TEXTO DO DOCUMENTO
Artigo

O plebiscito

Cursava eu o quarto ano primário, usando como o chamado livro de leitura, (Crestomatia) na verdade uma antologia de textos de vários autores, na qual a maior quantidade era composta de contos. Um desses contos era de Emílio de Menezes e se chama “O PLEBISCITO”.

Narra uma conversa em família, ao redor da mesa do jantar, em certo momento, o filho, um garoto, pergunta ao pai: pai, o que é plebiscito? O pai não respondeu de logo. Calou-se e o filho insistiu, “pai, o que é plebiscito?”.

O “velho” que também não sabia o esse tal de plebiscito, resolveu não proclamar sua ignorância a respeito daquela palavra, e, fugindo à simplicidade de dizer que não sabia (ninguém sabe tudo, que era uma revista mineira que circulou no século 20), – resolveu percorrer o tortuoso caminho da mentira, da enganação, da embromação, tal como vemos nestes dias e disse rispidamente, que aquela não era hora para discutir aquele assunto, que mais tarde ele responderia. A sua mulher, mãe da criança, interveio e aconselhou o pai a informar logo que não sabia o significado de tal palavra e que iria verificar no dicionário e juntos descobririam o que era o plebiscito.

REGISTROS DE DADOS
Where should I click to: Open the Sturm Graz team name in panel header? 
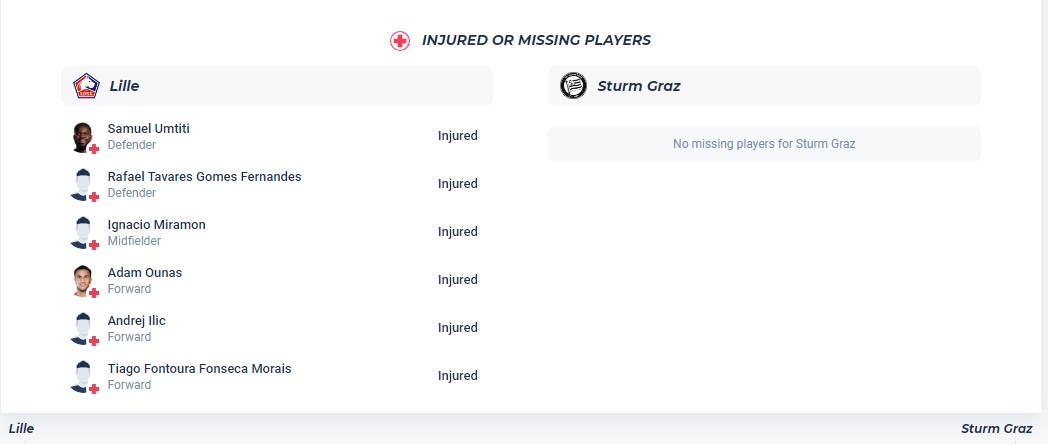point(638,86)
* * *
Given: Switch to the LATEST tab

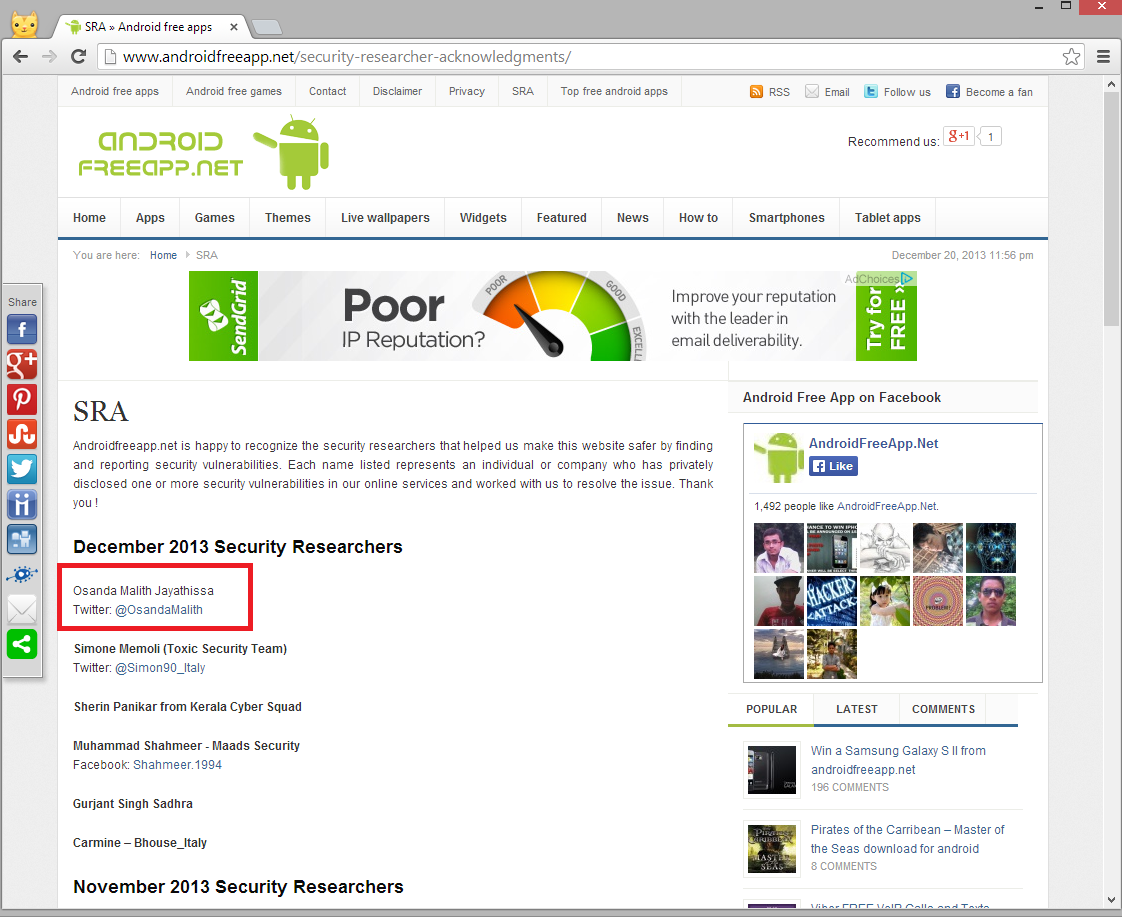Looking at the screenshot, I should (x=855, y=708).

OBJETIVO DO EXERCÍCIO
Por favor, diga quem é o autor do conto "O plebiscito", segundo o artigo. Os itens não têm nenhum papel aqui.

RESOLUÇÃO DA TAREFA
Emílio de Menezes.